### RECORDS SUPPLIED
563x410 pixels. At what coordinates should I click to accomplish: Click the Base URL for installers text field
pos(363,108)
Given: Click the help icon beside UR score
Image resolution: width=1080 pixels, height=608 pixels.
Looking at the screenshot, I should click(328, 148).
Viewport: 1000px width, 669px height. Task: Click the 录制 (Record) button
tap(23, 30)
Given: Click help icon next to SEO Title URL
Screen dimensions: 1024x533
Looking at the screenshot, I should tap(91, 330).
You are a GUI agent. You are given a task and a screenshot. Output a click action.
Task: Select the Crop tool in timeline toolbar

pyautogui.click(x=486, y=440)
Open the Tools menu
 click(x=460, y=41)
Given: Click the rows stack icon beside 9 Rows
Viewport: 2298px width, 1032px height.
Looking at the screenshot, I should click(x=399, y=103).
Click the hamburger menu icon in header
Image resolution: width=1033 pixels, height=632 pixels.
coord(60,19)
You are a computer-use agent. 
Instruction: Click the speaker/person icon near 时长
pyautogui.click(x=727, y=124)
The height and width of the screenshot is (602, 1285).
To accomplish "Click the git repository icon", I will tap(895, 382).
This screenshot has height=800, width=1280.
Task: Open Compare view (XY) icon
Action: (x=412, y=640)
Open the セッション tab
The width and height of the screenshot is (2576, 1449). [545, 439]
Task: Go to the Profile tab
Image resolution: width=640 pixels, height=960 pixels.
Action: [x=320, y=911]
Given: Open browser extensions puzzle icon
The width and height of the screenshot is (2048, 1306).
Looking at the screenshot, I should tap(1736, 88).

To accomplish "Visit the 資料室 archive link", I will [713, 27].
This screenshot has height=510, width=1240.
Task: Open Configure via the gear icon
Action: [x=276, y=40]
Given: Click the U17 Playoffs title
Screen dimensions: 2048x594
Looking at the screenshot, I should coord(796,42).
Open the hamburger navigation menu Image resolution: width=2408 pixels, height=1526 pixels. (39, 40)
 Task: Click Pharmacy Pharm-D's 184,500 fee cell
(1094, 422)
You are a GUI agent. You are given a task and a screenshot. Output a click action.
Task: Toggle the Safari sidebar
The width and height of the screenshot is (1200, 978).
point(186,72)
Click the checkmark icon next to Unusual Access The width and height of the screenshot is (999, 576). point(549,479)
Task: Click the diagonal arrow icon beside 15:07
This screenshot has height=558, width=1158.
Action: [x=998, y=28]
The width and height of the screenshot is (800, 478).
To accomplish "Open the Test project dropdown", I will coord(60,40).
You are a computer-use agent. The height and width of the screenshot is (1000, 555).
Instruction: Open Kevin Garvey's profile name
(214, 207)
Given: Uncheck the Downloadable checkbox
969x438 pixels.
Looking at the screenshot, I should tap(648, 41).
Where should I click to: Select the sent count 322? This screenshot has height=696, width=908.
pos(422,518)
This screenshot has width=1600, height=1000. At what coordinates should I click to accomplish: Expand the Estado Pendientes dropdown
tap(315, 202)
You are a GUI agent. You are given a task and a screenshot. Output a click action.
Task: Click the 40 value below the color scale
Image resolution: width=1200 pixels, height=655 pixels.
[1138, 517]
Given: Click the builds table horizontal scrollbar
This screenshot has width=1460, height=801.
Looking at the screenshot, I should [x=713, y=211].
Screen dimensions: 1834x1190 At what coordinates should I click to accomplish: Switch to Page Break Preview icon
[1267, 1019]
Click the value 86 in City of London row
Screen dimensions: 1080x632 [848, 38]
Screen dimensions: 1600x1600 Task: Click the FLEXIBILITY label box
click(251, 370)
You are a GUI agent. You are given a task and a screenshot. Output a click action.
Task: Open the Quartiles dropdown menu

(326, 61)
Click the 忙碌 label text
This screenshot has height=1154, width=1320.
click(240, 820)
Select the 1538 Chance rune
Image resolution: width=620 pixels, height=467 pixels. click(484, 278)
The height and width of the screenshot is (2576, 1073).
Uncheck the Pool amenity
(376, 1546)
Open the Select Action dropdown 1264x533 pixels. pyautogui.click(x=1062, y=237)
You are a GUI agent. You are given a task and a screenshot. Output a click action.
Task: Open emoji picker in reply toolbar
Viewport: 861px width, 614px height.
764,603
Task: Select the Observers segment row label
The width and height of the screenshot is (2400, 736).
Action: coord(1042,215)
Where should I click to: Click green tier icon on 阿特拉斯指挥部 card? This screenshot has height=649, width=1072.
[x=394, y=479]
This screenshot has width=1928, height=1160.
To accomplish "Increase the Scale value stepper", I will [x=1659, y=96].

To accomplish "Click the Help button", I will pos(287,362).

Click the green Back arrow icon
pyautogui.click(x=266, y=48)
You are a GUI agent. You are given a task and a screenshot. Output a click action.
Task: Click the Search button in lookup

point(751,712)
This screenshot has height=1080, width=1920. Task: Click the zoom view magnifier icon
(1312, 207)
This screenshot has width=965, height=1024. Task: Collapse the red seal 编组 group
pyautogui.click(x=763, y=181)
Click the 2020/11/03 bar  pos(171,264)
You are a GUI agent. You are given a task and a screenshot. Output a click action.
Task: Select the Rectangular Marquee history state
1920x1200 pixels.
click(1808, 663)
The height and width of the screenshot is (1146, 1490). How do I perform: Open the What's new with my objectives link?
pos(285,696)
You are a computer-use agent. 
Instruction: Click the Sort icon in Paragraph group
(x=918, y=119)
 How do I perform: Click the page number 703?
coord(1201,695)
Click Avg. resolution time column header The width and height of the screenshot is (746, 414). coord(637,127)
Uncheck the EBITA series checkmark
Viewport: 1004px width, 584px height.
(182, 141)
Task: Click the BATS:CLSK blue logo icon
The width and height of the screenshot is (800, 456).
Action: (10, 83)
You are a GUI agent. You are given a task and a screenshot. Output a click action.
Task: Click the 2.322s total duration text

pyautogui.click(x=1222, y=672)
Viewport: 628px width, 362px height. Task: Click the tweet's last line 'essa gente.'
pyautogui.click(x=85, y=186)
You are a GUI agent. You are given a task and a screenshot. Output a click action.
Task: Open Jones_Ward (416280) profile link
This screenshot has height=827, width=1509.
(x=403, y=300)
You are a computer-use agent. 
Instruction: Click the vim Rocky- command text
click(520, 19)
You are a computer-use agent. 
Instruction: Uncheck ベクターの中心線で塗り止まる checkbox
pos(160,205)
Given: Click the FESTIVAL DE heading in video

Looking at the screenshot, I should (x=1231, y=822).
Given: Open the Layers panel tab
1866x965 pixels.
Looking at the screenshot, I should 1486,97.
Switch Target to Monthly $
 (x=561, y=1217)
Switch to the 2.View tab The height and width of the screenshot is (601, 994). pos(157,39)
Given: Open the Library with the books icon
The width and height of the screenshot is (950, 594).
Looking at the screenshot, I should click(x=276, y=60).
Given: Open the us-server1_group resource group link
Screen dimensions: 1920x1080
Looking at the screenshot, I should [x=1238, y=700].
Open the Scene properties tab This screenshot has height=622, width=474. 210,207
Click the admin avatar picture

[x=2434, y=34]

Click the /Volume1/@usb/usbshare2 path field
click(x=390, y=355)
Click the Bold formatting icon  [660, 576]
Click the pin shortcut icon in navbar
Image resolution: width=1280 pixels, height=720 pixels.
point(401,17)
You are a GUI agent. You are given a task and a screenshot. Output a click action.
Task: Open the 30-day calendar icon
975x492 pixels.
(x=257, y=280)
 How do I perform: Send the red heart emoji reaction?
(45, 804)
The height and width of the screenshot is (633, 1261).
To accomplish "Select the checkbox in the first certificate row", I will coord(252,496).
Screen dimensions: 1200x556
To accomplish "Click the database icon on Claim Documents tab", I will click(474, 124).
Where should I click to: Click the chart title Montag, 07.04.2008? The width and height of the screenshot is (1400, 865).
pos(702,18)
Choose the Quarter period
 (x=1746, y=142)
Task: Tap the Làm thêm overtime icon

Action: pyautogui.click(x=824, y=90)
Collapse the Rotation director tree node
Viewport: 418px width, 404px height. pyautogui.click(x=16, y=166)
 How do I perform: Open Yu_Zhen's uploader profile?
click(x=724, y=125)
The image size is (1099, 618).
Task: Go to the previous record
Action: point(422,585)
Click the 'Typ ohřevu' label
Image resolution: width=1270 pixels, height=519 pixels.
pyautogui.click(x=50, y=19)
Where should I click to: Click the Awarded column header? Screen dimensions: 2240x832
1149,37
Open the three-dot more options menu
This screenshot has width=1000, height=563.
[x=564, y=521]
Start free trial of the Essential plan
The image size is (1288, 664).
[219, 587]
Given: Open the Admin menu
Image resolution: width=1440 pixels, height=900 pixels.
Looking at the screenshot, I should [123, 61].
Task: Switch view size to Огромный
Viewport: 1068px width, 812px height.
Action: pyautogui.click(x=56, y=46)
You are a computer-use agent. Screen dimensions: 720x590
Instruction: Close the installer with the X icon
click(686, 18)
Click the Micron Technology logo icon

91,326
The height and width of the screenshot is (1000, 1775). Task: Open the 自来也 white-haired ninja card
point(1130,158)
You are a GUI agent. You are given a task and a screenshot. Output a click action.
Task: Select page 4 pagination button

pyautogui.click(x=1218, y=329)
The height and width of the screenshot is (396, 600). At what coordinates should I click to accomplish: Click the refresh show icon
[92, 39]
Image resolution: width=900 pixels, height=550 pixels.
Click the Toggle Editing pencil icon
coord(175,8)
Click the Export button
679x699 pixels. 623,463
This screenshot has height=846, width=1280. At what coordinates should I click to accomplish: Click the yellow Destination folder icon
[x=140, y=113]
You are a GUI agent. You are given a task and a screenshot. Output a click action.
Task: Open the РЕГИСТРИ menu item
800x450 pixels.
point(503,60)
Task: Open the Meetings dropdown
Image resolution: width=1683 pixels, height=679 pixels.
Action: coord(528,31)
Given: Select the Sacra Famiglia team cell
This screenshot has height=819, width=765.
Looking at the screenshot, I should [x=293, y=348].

### OBJECTIVE
Retype every line of the listing above, from the one containing "Where should I click to: Click green" down to the one containing "Looking at the screenshot, I should (x=1231, y=822).", both included.

### SOLVED EXERCISE
Where should I click to: Click green tier icon on 阿特拉斯指挥部 card? This screenshot has height=649, width=1072.
[x=394, y=479]
This screenshot has width=1928, height=1160.
To accomplish "Increase the Scale value stepper", I will [x=1659, y=96].

To accomplish "Click the Help button", I will pos(287,362).

Click the green Back arrow icon
pyautogui.click(x=266, y=48)
You are a GUI agent. You are given a task and a screenshot. Output a click action.
Task: Click the Search button in lookup

point(751,712)
This screenshot has height=1080, width=1920. Task: Click the zoom view magnifier icon
(1312, 207)
This screenshot has width=965, height=1024. Task: Collapse the red seal 编组 group
pyautogui.click(x=763, y=181)
Click the 2020/11/03 bar  pos(171,264)
You are a GUI agent. You are given a task and a screenshot. Output a click action.
Task: Select the Rectangular Marquee history state
1920x1200 pixels.
click(1808, 663)
The height and width of the screenshot is (1146, 1490). How do I perform: Open the What's new with my objectives link?
pos(285,696)
You are a computer-use agent. 
Instruction: Click the Sort icon in Paragraph group
(x=918, y=119)
 How do I perform: Click the page number 703?
coord(1201,695)
Click Avg. resolution time column header The width and height of the screenshot is (746, 414). coord(637,127)
Uncheck the EBITA series checkmark
Viewport: 1004px width, 584px height.
(182, 141)
Task: Click the BATS:CLSK blue logo icon
The width and height of the screenshot is (800, 456).
Action: (10, 83)
You are a GUI agent. You are given a task and a screenshot. Output a click action.
Task: Click the 2.322s total duration text

pyautogui.click(x=1222, y=672)
Viewport: 628px width, 362px height. Task: Click the tweet's last line 'essa gente.'
pyautogui.click(x=85, y=186)
You are a GUI agent. You are given a task and a screenshot. Output a click action.
Task: Open Jones_Ward (416280) profile link
This screenshot has height=827, width=1509.
(x=403, y=300)
You are a computer-use agent. 
Instruction: Click the vim Rocky- command text
click(520, 19)
You are a computer-use agent. 
Instruction: Uncheck ベクターの中心線で塗り止まる checkbox
pos(160,205)
Given: Click the FESTIVAL DE heading in video

Looking at the screenshot, I should (x=1231, y=822).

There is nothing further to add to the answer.